Next, I turned my attention to flattening the bed of the plane. From my rapid stock removal to form the bed, I’d inadvertently made a slightly convex bed, which is unacceptable. To get a truly flat bed, I used the float to hollow out the bed in a similar manner to creating a sprung glue joint. Then I coloured the bed with marker and began flattening the bed with a single-cut file with safe-cut (non-cutting) edges to prevent marring the side walls.
Because I had hollowed out the bed, the file registered off of the two high points at either end. Gradually those two points became wider and wider.
Once the marker was completely removed, I was done the bed.
I checked that I hadn’t rounded over the bed side to side with a straight edge.
Now comes the exciting (and most critical part). I slid the blade into the plane and saw that the blade would not make it through the mouth.

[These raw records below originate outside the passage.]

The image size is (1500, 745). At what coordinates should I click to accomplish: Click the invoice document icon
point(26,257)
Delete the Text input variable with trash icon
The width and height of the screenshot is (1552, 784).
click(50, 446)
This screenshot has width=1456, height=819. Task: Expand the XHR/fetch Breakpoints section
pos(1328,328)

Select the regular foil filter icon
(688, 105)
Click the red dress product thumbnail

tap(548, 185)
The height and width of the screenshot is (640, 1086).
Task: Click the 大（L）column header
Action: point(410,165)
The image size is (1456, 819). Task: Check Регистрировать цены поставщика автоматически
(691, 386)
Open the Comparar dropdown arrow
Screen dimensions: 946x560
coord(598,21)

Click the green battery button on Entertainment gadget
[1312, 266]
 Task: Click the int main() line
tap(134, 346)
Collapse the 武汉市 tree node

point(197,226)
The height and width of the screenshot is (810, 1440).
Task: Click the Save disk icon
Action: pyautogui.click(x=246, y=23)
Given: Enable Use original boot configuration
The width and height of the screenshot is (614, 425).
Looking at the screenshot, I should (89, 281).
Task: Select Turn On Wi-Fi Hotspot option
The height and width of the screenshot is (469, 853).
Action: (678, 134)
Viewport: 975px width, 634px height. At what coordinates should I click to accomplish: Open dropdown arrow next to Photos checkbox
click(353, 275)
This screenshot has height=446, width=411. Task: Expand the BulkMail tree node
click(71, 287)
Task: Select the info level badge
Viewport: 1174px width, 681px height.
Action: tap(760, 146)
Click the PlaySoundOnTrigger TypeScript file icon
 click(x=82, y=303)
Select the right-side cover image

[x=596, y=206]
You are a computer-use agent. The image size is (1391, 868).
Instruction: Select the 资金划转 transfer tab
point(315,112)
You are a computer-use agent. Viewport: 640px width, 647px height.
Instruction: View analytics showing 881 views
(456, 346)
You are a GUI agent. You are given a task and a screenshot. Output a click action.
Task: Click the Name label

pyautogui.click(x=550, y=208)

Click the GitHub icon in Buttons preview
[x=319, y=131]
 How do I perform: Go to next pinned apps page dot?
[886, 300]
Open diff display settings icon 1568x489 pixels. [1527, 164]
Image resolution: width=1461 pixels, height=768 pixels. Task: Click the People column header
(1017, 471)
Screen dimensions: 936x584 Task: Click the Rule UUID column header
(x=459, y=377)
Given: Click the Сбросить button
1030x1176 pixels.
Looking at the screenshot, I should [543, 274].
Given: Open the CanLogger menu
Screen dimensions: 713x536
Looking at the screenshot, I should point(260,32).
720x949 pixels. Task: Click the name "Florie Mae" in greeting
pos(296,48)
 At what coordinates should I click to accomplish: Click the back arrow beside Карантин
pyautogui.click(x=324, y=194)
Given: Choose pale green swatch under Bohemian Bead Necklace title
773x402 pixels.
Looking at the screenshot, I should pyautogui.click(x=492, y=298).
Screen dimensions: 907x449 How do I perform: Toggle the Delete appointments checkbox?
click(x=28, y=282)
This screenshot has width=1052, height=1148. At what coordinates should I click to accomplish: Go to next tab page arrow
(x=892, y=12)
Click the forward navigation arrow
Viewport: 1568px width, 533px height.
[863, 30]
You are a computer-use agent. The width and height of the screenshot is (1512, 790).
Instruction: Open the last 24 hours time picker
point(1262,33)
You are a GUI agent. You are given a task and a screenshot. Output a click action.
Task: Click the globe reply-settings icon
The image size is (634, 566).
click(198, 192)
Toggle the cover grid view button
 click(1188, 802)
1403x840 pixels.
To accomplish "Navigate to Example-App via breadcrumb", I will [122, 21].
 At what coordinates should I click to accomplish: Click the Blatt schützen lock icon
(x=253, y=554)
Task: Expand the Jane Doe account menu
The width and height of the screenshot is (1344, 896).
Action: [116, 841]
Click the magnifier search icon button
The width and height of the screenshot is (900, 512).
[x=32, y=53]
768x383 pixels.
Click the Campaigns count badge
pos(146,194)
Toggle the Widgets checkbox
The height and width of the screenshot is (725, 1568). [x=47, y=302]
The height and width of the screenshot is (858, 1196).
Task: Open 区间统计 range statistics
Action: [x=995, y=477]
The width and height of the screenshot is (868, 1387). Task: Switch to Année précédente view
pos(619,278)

This is exactly what I wanted because now I have the opportunity to fine-tune the mouth for the perfect fit. If the blade made it through, there is a good chance that it was because the mouth was too wide. I set the plane vertically in my vise with the toe down and carefully filed the mouth a little wider, then test fitted, then filed some more, then test fitted again. This is not the time to get impatient and make big adjustments. Here’s my end result – ain’t it pretty?
At this point, the only thing left to do to make the plane work is to make a wedge and install a pin for the wedge to wedge against (wonder how many times I can use “wedge” in a sentence?). Everything else is aesthetics. For example, I could use the file to further refine the escapement ramp (which was shaped with the float) to the same level as the bed.
I do not like the feel of a block of wood with square edges, so I decided to round the top.
I found the quickest way to shape the body was to use a 1″ chisel, bevel up, held at approximately a 25 degree angle.
In most woods, if you tried this, the chisel would dive right into the wood, but not with lignum vitae. I refined the surface with a card scraper.